此事过后,他们村子更加不敢与外面的人有所接触。这一瞒就是这么多年,如果不是常意打破了这个村子的平静,他们这一辈子也就这么过去了。
至于这个孩子,能活下来已经算是不错了,还奢求什么呢?
女子也是这么认为的,她说完,恳求沈闵钰放过他们,他们没有杀人,甚至还留下了这个孩子。

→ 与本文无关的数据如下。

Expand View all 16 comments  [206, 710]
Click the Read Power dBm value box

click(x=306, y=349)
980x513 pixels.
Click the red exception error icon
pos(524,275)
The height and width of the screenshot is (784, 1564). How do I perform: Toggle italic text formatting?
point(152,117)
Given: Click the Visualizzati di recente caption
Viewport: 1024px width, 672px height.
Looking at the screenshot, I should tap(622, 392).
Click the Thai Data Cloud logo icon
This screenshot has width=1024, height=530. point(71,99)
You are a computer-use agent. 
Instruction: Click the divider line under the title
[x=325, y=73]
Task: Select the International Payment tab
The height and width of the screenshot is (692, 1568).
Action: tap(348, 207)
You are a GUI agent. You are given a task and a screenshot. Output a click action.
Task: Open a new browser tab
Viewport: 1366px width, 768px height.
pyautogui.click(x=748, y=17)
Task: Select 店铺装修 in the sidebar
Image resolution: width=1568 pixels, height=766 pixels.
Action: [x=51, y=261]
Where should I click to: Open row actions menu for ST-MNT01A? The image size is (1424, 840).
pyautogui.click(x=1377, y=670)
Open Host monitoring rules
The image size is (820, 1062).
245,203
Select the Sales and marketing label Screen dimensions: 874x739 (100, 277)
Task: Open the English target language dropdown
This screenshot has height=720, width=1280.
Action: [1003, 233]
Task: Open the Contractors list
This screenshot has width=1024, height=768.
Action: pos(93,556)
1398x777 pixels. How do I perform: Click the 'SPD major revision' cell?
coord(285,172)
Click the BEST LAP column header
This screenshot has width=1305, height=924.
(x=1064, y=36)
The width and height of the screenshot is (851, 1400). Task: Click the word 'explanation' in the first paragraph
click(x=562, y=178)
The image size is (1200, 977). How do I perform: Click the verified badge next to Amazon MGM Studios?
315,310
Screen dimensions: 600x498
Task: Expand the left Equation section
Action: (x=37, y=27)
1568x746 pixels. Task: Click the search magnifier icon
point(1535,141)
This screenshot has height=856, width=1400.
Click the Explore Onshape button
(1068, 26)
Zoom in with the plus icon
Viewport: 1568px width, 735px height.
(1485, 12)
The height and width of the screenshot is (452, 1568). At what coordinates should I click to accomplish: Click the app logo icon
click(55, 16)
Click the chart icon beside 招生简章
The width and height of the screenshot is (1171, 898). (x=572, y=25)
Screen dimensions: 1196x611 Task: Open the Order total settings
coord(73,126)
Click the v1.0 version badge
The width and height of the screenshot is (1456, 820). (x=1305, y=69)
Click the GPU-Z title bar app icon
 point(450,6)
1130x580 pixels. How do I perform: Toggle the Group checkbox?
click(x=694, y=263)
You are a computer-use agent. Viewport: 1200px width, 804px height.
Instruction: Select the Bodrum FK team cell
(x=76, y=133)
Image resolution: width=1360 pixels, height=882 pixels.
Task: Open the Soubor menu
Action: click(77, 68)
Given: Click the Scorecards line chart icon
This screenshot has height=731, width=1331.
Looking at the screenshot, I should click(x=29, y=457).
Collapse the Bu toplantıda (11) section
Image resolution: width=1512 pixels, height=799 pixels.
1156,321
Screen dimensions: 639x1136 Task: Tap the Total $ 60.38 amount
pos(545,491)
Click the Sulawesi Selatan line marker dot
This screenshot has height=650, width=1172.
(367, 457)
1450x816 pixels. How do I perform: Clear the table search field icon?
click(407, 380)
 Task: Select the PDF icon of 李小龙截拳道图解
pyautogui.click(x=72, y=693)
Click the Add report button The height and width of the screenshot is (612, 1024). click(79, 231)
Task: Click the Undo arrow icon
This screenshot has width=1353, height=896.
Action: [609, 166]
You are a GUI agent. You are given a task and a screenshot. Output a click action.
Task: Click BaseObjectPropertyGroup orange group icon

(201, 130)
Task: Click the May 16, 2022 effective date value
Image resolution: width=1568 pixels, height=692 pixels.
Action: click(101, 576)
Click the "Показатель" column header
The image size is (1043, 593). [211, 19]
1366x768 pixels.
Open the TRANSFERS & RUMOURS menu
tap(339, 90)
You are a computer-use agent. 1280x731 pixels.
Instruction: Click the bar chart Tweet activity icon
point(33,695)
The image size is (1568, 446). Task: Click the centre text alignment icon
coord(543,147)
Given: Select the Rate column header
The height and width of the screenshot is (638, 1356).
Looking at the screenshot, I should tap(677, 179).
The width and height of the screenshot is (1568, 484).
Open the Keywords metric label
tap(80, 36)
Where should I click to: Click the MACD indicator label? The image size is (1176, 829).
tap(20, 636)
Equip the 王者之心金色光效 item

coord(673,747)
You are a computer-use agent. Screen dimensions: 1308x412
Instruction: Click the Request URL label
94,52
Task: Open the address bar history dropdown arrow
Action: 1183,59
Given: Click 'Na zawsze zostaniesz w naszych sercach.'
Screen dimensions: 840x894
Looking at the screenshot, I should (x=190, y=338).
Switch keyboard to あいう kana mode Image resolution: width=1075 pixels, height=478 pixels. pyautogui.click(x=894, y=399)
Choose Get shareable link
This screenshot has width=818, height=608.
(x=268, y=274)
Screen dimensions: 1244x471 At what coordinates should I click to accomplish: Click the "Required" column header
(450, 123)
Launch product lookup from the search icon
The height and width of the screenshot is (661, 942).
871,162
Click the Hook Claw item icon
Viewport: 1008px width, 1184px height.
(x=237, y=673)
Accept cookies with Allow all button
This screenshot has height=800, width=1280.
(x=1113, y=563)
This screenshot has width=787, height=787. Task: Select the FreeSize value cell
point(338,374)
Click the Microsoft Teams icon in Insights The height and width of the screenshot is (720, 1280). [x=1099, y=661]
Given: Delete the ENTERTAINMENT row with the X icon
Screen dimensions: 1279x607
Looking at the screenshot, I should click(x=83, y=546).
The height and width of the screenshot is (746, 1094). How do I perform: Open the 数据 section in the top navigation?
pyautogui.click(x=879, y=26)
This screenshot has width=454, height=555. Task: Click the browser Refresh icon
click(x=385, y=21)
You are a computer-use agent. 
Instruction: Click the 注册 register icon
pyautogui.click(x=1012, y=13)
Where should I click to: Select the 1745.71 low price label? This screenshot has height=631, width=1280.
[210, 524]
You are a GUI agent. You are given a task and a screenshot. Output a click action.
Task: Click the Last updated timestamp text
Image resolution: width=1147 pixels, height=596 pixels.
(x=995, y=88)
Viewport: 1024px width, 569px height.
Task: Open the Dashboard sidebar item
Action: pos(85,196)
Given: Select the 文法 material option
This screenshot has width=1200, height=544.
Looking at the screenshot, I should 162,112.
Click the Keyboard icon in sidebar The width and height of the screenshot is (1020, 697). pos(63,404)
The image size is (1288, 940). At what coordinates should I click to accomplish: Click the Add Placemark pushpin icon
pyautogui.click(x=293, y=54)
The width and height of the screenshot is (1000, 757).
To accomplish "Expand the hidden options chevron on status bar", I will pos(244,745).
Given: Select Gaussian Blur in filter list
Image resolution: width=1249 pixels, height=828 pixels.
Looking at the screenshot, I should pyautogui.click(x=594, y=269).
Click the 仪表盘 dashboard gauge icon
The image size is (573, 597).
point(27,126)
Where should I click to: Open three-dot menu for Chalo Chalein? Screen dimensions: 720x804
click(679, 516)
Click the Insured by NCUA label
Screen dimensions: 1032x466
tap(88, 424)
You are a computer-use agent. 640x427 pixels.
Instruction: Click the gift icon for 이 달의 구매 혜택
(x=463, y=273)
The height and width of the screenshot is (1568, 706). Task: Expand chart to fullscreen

“明明害了他的父母,他们却没有一丝愧疚,还虐待这孩子!”
那些村民还理所当然地表示:因为陈大娘的汉子陈老八也死了,她发泄丧夫的怒火,他们没有资格阻止。
沈闵钰至今提起来,还难掩愤怒。
张先生看出其中不寻常:“殿下为何对这件事如此上心。
他听完,虽然觉得悲凉可恨,到底也只是个故事而已。
沈闵钰说道:“先生观察倒是一如既往的细致......只是这故事中的人,是我的旧识罢了。”
听完女子的讲述,他已经知道了这对夫妻是谁。
这对带着孩子的夫妻,就是那时周朝中殿銮仪使和他的妻子。
当时他身为太子,还没有被废流放陇右,他已经打算开发灵江。
知道了他的意向,那位銮仪使主动向他请命去往灵江,上书用的借口是带生产的夫人散心。
那时也有些零零散散的消息传过来,渐渐地他们夫妻一人便没了消息。
沈闵钰派人查过,没有下落,再然后自己也被贬流放,自身难保。
他从没想过在这样一个地点,这样的时间,再次听到旧人的消息,还听到他的孩子被这样对待。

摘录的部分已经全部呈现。